Zusätzlich veröffentlicht die Konferenz der unabhängigen Datenschutzaufsichtsbehörden (DSK) eine sogenannte Muss-Liste mit konkreten Verarbeitungen, die immer eine DSFA erfordern. Dazu zählen unter anderem KI-Systeme zur Bewertung von Personen sowie die umfangreiche Verarbeitung von Beschäftigtendaten zur Verhaltens- oder Leistungskontrolle.
So führen wir die DSFA strukturiert durch
Wir arbeiten die vier gesetzlichen Mindestbestandteile aus Art. 35 Abs. 7 DSGVO ab, sodass die Dokumentation im Ernstfall vor der Aufsichtsbehörde Bestand hat. Zuerst klären wir die Rechtsgrundlage nach Art. 6, also ob die Verarbeitung auf Einwilligung, Vertrag oder berechtigtem Interesse beruht. Anschließend beschreiben wir die Verarbeitung systematisch und bewerten ihre Notwendigkeit und Verhältnismäßigkeit. Im dritten Schritt bewerten wir die konkreten Risiken für die betroffenen Personen, und schließlich legen wir die Abhilfemaßnahmen fest, mit denen das Risiko gesenkt wird. Technisch bedeutet das in der Praxis Datensparsamkeit, Pseudonymisierung, ein Hosting innerhalb der EU sowie eine strikte Zweckbindung. Parallel aktualisieren wir das Verarbeitungsverzeichnis und erfüllen die Transparenzpflichten nach Art. 13 und 14.
Die Verbindung zum EU AI Act
Die DSFA steht nicht allein, weil der EU AI Act für bestimmte Hochrisiko-Anwendungen zusätzlich eine Grundrechte-Folgenabschätzung nach Art. 27 verlangt.

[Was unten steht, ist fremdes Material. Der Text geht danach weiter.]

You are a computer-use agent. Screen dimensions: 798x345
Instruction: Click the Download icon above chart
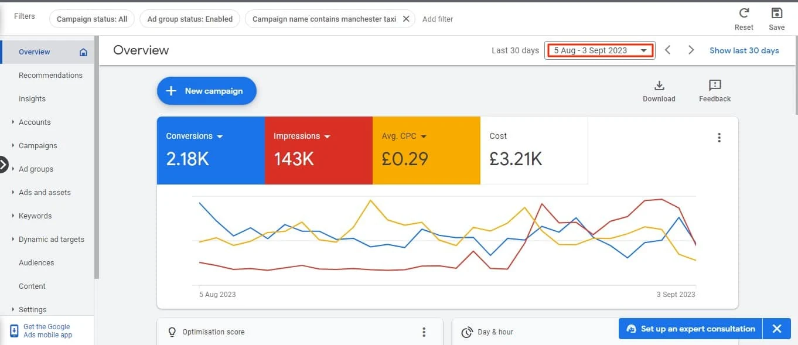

Beide Prüfungen überschneiden sich inhaltlich, sodass eine saubere DSFA die spätere AI-Act-Dokumentation deutlich erleichtert. Wer beide Anforderungen von Beginn an zusammen denkt, vermeidet doppelte Arbeit und schließt die Compliance-Lücke, bevor ein hochriskantes System überhaupt produktiv geht.
Aufwand und Ertrag im Verhältnis
Eine fundierte DSFA für eine einzelne KI-Anwendung erfordert nach unserer Projekterfahrung typischerweise einen Aufwand von 1 bis 3 Beratertagen. Dem steht ein Bußgeldrahmen von bis zu 20 Mio. € gegenüber, zu dem im Schadensfall noch Anwalts-, Behörden- und Folgekosten kommen, die schnell sechsstellig werden. Die Folgenabschätzung ist damit keine bürokratische Pflichtübung, sondern die rechtliche Eintrittskarte für den produktiven KI-Einsatz. Wer eine hochriskante KI ohne DSFA einführt, fährt ohne Betriebserlaubnis, und das funktioniert nur so lange, bis die erste Beschwerde oder Prüfung eintrifft.